Personal articles in Catalan: "En Pere" & "na Maria"

Submitted by Sebastià Salvà… on Mon, 11/16/2020 - 20:14

Dear all,

Any idea or suggestion for modifying some catalan FreeLing language DAT file(s) in order to get the proper tokenization and labeling for the personal articles before a proper a name in Catalan?

For instance: "en Pere" should be labeled "en DA0MS | Pere NP00SP0", not as a preposicional phrase ("en SP | Pere NP00SP0"). And "na Maria" should be tokenized in two words and tagged such as "na DA0FS | Maria_NP, not as "na_Maria_NP00SP0" (with a "_" merging the article and the proper name).

The tagger is statistical, and the frequency of "en" as a DA is 0.08%, which makes it very unlikely that this reading is selected.

However, you may try biassing that decision as follows:

edit the file /usr/local/share/freeling/ca/tagger.dat, and in section <Forbidden> add a new line:

 *.SP<en>.NP

However, be aware that this will cause that "en" is *never* tagged as a preposition before a NP, which migth introduce errors in other sentences.

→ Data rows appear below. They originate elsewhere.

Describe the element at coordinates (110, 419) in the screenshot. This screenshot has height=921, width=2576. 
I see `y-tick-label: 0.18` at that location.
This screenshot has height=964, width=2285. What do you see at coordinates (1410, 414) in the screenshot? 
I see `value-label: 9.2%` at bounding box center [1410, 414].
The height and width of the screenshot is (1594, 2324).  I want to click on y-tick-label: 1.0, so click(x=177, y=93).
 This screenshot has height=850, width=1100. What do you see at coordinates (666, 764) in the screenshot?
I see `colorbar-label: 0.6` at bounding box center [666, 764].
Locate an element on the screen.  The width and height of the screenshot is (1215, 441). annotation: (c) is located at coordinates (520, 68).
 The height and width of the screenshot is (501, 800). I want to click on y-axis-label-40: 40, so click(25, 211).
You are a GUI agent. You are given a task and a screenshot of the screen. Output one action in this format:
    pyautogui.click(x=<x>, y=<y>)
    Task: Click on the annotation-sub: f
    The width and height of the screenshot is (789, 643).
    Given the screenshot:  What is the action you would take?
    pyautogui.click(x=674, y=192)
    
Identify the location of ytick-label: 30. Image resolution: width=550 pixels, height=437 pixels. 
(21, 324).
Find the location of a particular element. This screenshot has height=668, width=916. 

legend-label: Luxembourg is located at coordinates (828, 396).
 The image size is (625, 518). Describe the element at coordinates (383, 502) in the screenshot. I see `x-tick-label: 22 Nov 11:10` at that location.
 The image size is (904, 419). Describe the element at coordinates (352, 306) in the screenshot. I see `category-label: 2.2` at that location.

Regarding "Na_Marta", that happens because the default NE recognizer is also a ML model, and has probably not seen that case often.  You can solve that using an alternative NE recognizer:  Add "--fnp /usr/local/share/freeling/ca/np.dat" to your analyzer command.

However: If "Na" is capitalized and not at the beginning of the sentence, it will be considered part of the NP by any NER system.

 

Sebastià Salvà…

Mon, 11/23/2020 - 21:29

Thanks for your answer.

Could I also try to introduce this other exception: "*.SP.NP00SP0", in order just to exclude the person proper names (not the place proper names)?